Sisters Sofie Elliott (left) and Simone Elliott say that reconciling their memories felt especially important as they waded into one particular period of their childhood — a darker chapter that they still hadn’t fully explored but that they felt ready to confront together.

Kayana Szymczak for NPR; Lena Mucha for NPR

The Science of Siblings is a new series exploring the ways our siblings can influence us, from our money and our mental health, all the way down to our very molecules. We’ll be sharing these stories over the next several weeks.

Sofie Elliott moved to Regensburg, Germany, in 2018 and rented an apartment right next to her older sister, Simone Elliott. Simone had moved to Germany as a teenager to pursue professional dance, and this was the first time in 16 years they’d lived in the same place.

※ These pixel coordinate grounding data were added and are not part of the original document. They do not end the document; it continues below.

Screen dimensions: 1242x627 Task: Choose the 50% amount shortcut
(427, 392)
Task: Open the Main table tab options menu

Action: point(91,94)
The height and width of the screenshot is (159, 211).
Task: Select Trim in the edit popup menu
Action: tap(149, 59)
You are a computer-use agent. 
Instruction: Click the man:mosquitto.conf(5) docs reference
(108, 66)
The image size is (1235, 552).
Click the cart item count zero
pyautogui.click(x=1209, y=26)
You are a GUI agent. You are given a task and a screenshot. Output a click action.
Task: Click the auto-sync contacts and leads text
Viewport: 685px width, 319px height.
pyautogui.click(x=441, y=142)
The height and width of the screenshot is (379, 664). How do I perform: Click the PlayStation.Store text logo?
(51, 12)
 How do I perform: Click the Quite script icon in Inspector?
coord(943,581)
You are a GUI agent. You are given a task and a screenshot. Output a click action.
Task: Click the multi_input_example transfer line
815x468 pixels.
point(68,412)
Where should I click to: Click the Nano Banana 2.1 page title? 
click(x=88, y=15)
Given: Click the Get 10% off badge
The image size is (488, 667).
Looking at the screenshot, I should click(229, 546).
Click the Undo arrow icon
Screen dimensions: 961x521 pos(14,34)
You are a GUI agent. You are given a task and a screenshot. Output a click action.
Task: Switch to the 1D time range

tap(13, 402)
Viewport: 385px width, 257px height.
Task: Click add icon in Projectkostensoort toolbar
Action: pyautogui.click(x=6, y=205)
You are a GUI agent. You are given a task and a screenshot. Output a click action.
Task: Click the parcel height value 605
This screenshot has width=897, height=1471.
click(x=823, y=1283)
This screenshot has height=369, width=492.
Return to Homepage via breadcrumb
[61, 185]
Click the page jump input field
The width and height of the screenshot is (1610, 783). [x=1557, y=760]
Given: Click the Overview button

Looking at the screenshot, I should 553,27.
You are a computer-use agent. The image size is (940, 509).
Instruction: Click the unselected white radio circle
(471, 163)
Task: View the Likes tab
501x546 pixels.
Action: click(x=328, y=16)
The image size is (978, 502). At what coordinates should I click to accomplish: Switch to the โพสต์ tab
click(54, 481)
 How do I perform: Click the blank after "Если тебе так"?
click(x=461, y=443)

The sisters had remained “best friends” in spite of the distance, and in Germany they would have long, often nostalgic talks.

“It was so interesting to go down memory lane with each other,” says Simone, 36. “It was beautiful to relive some of those moments. It just sort of reminded me of where I came from.”

These talks became a regular pastime — “kind of like a habit,” says Sofie, 33. “We would go out and have dinner or a cocktail, and we would just get into, how did we get here?”

That curiosity would eventually lead them to confront a pivotal event from their childhood and the ways in which it shaped the women they have become. It also led to revelations about the nature of memory in general and why two people with shared experiences — even sisters who grew up together — might remember them very differently.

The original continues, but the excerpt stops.